Life-stuff

A middle age gay man in transition.

Thursday, August 05, 2004

Chat Room Buddy

Last night I had a 4 1/2 hour on-line conversation with a guy. We have chatted several times over the last few weeks, but the talk last night was unusual. We seemed to get on so well and talked about all kinds of things. His screen name is bornnatural, his real name is M. I have never seen a photo of him but he has seen my photo. Last night we were ready to meet but we live about 20 miles away from each other and he had to get up early for work and was leaving for a long weekend with his family after work. I am also away in Toronto this weekend. We promised to chat on Monday again and arrange a meeting this coming week. But he is playing it very cautious. He has not given me any real personal information such as an email address, phone number etc. While I will gladly provide these, he does not want them yet. Is this guy for real?. I can't imagine someone talking that long as a game, but I guess it could happen. We just seemed to click on so many different levels, it is scaring me. I have been thinking about him since last night and now I am afraid to meet him if it ever happens. I think he is too good for me and he deserves someone better. While he knows a lot about me and I know a lot about him, there are some things in my past I am sure he would not like, but he hasn't asked yet and I don't know his past. It is so easy to be honest with someone in a chat room, of course it is also very easy to be dishonest. I have been honest with him and he seems the most sincere of guys, but I just keep thinking it is too good to be true. I wanted to send him an email today, but I am unable to because I do not have his personal email and to send one through the chat room you have to be a paid member which I am not and will not become. So I guess I will just play the waiting game. He thinks it is fate we were destined to meet...but I am not so sure. I have had great conversations in chat rooms before and after a few weeks you never talk to the person again, what I think of as a great bond is only a temporary thing that the other person does not take seriously. I guess I have learned my lesson and I am being hesitant and sceptical but something inside me wants to beleive it could be real and that we could have a chance. If we do meet and we do click, it would be great. I guess you will have to follow my blog to see if anyting develops!

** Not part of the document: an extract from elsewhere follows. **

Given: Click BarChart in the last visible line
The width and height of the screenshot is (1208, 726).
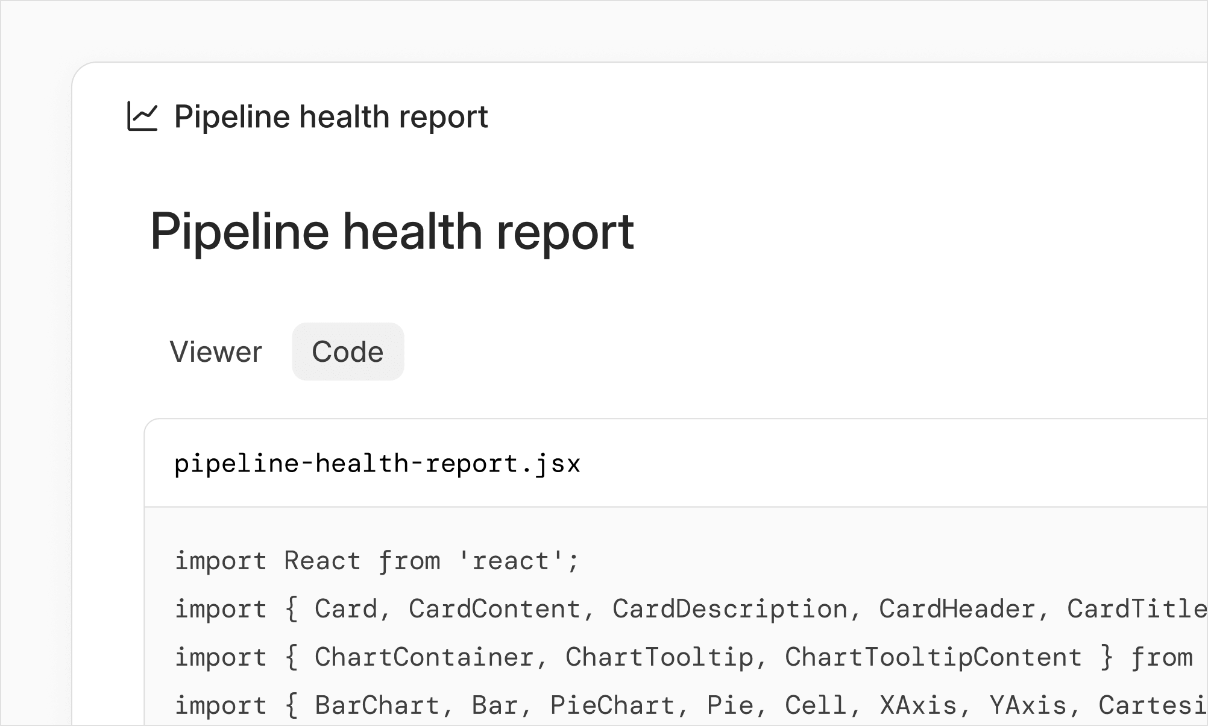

On the job search, it is becoming more optimistic. An old colleague I used to work with called about an opening at her company. This is great as we get along well and work well together, she is going to try and get her boss to look at my resume. She had also recommended a recruiting firm, to which I posted my resume. I got a response that day about a job in London, Ontario with a firm that is owned by a Belgian Company. That would be a strange twist having moved back to Canada from living in Belgium and then working for a Belgian company! And the third opportunity has been with another recruiting firm that has called three times to see if I am interested in becoming a head hunter and I meet wtih them Monday in Toronto. Even if nothing comes of these opportunities it has helped boost my self esteem. Someone out there thinks highly of me!!!

An update on my brother M. He seems to be doing well the last few days. I don't know if it is his new anti-depressants or the conforontation with me, my Mom and my Dad. I do hope we can get him into a counciling program soon. He needs professional help. Let's keep our fingers crossed.